Some people might question why do we have test if we have cmp which does the same thing. The answer can be found here which is explained beautifully:-

https://stackoverflow.com/questions/39556649/linux-assembly-whats-difference-between-test-eax-eax-and-cmp-eax-0

So, if we see the disassembly code above, we know that if we run the binary without a password or argument, it will print help, else will proceed to check the password. So this cmp should be the part where it checks whether we have an arguement. If an arguement doesn’t exist it will continue with the printing of help, else it will jump to <main+70>. If you see that numbers next to the addresses on the left hand side, we can see that at <+70>, we are moving something into the rax register. So, what we will do is we will setup a breakpoint at je, by specifying its address 0x0000000000400972 and then will see if it jumps to <+70> by asking it to continue with c. GDB command c will continue running the binary till it hits another breakpoint.

And now if you do a stepi which is step iteration, it will step one iteration of execution and it should take you to <+70> where it moves a Quad Word into the rax register.

So, since our logic is correct till now, let’s move on to the next interesting thing that we see, which is the call part. And if you see next to it, it says something like <_Z10check_passPc> which is nothing but our check_pass() function. Let’s jump to that using stepi and see what’s inside that function.

Once, you jump into the check_pass() function and disassemble it, you will see a new set of disassembled code which is the code of just the check_pass() function itself. And here, there are four interesting lines of assembly code here:

The first part is where the value of rdx register is moved to rsi and rax is moved to rdi. The next part is strcmp() function is called which is a string compare function of C++. Next, we have the test which compares the two values, and if the values are equal, we jump (je) to <_Z10check_passPc+77> which will move the value Zero in the eax register. If the values are not equal, the function will continue to proceed at <+70> and move the value One in the eax register. Now, these are nothing but just the return values that we specified in the check_pass() function previously. Since we have entered an invalid password, the return value which will be sent would be One. But if we can modify the return value to Zero, it would print out as “Correct Password”.

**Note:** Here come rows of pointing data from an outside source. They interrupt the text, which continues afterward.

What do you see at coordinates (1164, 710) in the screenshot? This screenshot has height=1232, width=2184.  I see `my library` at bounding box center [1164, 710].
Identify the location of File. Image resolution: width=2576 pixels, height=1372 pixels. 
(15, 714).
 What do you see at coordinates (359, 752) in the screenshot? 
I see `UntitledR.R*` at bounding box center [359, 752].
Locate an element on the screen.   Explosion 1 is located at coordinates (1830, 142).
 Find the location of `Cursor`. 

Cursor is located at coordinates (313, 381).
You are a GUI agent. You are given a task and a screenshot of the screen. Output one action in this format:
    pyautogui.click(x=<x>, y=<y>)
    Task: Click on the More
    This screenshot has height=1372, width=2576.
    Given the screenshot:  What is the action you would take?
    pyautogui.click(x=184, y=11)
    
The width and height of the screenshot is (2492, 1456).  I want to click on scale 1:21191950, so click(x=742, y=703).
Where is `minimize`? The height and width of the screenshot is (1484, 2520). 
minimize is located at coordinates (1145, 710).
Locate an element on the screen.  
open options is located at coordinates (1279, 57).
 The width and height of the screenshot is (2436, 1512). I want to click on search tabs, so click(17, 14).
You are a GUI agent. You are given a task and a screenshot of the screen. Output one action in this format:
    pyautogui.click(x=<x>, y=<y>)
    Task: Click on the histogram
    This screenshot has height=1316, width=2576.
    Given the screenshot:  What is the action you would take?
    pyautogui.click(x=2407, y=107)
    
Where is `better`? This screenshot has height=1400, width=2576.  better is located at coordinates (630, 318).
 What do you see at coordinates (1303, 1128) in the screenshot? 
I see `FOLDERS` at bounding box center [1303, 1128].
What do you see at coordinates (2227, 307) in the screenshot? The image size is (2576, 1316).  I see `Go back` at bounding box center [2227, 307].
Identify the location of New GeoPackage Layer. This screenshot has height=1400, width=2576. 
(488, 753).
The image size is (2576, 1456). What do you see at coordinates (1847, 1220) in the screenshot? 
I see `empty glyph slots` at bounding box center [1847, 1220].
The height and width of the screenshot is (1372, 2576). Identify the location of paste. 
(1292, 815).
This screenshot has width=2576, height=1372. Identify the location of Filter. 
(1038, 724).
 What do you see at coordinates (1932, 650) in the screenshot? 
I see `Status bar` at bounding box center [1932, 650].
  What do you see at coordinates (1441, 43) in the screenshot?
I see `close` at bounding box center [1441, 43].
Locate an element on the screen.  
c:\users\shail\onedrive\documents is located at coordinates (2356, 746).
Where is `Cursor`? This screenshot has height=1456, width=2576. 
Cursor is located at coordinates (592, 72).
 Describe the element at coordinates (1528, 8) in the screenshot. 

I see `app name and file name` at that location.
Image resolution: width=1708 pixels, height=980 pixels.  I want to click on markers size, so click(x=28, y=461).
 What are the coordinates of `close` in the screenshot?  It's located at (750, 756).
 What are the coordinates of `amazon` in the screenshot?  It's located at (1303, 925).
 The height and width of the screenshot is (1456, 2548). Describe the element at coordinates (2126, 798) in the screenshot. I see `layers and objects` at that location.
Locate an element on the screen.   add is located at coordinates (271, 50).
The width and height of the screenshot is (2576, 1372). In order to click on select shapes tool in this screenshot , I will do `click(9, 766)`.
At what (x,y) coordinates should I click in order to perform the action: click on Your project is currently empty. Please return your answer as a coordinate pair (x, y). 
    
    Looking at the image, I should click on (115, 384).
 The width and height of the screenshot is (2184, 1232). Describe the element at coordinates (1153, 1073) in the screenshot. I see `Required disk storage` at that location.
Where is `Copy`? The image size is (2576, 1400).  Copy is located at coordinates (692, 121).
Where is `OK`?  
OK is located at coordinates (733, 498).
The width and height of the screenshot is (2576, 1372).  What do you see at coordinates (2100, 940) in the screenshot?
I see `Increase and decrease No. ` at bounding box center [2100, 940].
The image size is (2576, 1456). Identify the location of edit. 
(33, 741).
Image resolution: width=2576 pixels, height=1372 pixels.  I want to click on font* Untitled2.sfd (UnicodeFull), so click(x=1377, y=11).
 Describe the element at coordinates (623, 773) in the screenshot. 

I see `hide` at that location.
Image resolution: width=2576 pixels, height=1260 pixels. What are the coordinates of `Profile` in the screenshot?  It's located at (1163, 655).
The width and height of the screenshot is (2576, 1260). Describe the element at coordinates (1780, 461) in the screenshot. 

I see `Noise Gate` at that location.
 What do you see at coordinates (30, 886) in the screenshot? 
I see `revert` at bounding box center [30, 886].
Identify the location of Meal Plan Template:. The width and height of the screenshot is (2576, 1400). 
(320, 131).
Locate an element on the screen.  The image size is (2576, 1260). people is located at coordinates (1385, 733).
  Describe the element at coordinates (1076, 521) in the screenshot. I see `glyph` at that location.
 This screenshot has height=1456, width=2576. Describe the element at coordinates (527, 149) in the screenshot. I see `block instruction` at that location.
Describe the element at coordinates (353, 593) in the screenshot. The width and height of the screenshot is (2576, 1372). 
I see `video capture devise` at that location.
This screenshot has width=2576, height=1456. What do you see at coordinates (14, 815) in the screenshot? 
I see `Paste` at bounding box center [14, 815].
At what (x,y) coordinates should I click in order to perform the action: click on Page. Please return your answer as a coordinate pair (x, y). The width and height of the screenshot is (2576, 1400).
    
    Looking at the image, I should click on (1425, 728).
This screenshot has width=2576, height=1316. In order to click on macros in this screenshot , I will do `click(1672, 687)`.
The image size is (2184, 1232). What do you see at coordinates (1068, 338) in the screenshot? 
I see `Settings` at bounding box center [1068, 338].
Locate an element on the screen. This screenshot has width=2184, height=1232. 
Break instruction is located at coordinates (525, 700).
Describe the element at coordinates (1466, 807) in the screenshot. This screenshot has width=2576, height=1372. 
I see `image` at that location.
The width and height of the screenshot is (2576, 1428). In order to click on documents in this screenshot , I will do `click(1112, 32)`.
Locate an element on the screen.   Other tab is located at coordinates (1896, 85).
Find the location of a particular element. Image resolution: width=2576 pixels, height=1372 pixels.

Also, we can go ahead and check what is being moved into the rsi and the rdi register. So, let’s put a breakpoint there and jump straight right to it.

As you can see from the above image, I used x/s $rdx and x/s $rax commands to get the values from the register. x/s means examine the register and display it as a string. If you want to get it in bytes you can specify x/b or if you want characters, you can specify x/c and so on. There are multiple variations however. Now our first part of getting the password is over here. However, let’s continue and see how we can modify the return value at <_Z10check_passPc+70> to Zero. So, we will shoot stepi and jump to that iteration.

Epilogue

As you can see above, the function moved 0x1 to eax in the binary, but before it can do a je, we modified the value to 0x0 in eax using set $eax = 0x0 and then continued the function with c as below, and Voila!!! We have a value returned as Correct Password!

Learning assembly isn’t really something as a rocket science. But given a proper amount of time, it does become understandable and easy with experience.

This was just a simple example to get you started in assembly and reverse engineering. Now as we go deeper, we will see socket functions, runtime encryption, encoded hidden domain names and so on. This whole process can be done using x64dbg in Windows as well which I will show in my next blogpost.